La récolte du café

Cocktail de café: l'importance des matières premières

Les grains de café que nous connaissont sont, bien entendu, les graines de l’arbre. Avant récolte, elles sont entourées d’un fruit appelé “cerise“, qui vire au rouge à maturité. On trouve généralement deux graines par fruit, tournées plat contre plat.

La période de récolte dépend de la situation géographique. Au nord de l’équateur, on récolte entre septembre et décembre, tandis qu’au sud, la cueillette se fait en avril ou en mai.

La cueillette s’opère plusieurs méthodes, manuelles ou mécanisées, chacune ayant des résultats très différents en matière de qualité. Le STIPPING consiste à faire coulisser la totalité des constituants (feuilles, fleurs, fruits mûrs ou immatures) de la branche. Cette technique obéit à des impératifs de hauts rendements et donne des résultats médiocres. Les cerises immatures donneront un café sans aucun arôme et les noires, trop mûres, un goût désagréable. Le PEIGNE consiste à passer un peigne sur la branche pour que ceules les cerises mûres tombent, les autres restant accrochées. Enfin, le PICKING consiste à ne cueillir, à la main, que les cerises arrivées à pleine maturité. Ce travail, long et délicat, est fait en plusieurs fois car les fruits ne sont jamais mûrs en même temps (jusqu’à 7 passages par an). Cette technique traditionnelle offre, de loi, les meilleurs résultats.

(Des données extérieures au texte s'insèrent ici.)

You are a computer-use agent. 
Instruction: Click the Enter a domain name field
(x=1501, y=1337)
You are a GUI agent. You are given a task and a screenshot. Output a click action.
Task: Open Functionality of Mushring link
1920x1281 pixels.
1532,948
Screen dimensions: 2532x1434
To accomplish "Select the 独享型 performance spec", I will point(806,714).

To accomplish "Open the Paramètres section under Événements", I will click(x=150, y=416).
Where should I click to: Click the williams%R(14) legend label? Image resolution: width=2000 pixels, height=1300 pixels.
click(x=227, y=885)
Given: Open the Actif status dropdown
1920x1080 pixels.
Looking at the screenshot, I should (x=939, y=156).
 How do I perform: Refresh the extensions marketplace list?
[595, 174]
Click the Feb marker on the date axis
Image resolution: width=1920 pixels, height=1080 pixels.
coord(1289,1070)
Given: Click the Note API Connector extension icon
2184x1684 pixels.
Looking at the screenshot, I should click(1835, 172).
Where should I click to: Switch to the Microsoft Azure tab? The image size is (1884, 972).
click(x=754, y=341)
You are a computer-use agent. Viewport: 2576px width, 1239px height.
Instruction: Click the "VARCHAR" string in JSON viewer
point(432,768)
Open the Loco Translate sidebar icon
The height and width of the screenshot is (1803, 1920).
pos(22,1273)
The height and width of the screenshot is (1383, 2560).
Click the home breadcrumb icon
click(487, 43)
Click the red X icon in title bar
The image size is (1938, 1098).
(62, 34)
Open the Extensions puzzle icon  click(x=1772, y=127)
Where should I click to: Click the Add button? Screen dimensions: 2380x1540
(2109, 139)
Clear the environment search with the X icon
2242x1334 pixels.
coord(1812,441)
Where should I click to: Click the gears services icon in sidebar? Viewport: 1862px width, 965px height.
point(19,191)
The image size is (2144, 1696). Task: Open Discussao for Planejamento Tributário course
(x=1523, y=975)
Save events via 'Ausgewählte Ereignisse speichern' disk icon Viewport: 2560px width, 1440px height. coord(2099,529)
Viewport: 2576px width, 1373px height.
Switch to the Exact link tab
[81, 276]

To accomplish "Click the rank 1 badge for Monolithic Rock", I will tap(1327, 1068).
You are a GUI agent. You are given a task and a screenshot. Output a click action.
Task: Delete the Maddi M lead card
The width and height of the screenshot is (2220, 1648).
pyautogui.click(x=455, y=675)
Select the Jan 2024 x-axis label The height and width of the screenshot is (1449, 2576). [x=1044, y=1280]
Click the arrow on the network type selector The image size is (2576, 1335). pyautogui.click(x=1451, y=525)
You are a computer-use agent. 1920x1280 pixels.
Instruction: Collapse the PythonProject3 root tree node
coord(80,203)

La quantité de cerises récoltées sera fonction de divers facteurs dont, évidemment, la taille des plants et celle de la plantation. Un cueilleur ramasse par jour, en moyenne, de 50 à 100 kilos de cerises, dont les grains, ou fèves, ne représentent que 20 % du poids. Le café étant vendu en sacs de 45 ou 60 kilos, il faut donc de trois à six jours au cueilleur pour remplir un sac. On estime que la cueillette représente la moitié du coût de fonctionnement annuel d’une exploitation.